(Records from a collection)
○ ○ ○ ○ ○

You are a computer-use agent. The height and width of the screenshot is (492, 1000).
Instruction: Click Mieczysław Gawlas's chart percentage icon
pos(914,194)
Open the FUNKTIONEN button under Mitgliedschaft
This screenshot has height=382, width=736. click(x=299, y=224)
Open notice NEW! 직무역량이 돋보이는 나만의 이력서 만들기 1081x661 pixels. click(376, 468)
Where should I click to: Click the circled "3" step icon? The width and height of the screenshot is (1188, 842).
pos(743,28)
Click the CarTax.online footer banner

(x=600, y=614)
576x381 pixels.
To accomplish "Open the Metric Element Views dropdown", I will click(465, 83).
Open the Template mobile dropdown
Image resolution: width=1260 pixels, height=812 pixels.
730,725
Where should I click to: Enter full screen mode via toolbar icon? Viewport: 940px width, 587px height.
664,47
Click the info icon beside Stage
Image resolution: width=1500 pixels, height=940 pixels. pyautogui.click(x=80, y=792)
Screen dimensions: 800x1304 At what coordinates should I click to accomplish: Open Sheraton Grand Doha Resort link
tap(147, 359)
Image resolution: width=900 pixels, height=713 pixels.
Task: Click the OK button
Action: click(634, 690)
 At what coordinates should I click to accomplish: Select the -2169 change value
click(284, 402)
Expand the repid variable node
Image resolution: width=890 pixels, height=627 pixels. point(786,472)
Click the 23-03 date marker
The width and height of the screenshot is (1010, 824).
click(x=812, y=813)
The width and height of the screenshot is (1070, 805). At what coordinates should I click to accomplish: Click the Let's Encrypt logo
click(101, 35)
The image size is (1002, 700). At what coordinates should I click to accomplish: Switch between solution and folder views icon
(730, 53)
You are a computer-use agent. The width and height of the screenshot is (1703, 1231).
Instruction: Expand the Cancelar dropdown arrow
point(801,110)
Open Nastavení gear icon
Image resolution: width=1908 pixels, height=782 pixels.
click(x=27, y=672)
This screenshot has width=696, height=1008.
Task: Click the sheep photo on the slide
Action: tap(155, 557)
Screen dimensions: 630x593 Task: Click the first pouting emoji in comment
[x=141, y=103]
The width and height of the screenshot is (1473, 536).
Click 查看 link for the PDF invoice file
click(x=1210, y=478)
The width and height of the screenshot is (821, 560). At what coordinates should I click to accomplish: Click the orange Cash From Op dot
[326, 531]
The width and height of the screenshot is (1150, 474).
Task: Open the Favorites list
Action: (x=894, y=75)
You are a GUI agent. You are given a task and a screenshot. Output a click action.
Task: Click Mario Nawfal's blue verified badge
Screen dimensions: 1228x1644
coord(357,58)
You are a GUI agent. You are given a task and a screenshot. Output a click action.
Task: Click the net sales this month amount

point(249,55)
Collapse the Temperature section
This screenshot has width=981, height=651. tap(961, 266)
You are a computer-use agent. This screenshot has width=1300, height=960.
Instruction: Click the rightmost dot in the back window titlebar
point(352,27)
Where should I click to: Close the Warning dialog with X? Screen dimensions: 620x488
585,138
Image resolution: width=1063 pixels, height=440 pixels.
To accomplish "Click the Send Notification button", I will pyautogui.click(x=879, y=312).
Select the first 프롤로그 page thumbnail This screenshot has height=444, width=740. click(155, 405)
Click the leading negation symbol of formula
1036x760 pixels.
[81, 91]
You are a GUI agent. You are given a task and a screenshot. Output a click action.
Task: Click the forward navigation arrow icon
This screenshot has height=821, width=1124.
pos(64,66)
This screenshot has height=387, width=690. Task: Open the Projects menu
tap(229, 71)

○ ○ ○ ○ ○

# [Task to complete]
Scan the lines above for the word "computer" and copy every one where it occurs.

# [Answer section]
You are a computer-use agent. The height and width of the screenshot is (492, 1000).
You are a computer-use agent. The width and height of the screenshot is (1703, 1231).
You are a computer-use agent. This screenshot has width=1300, height=960.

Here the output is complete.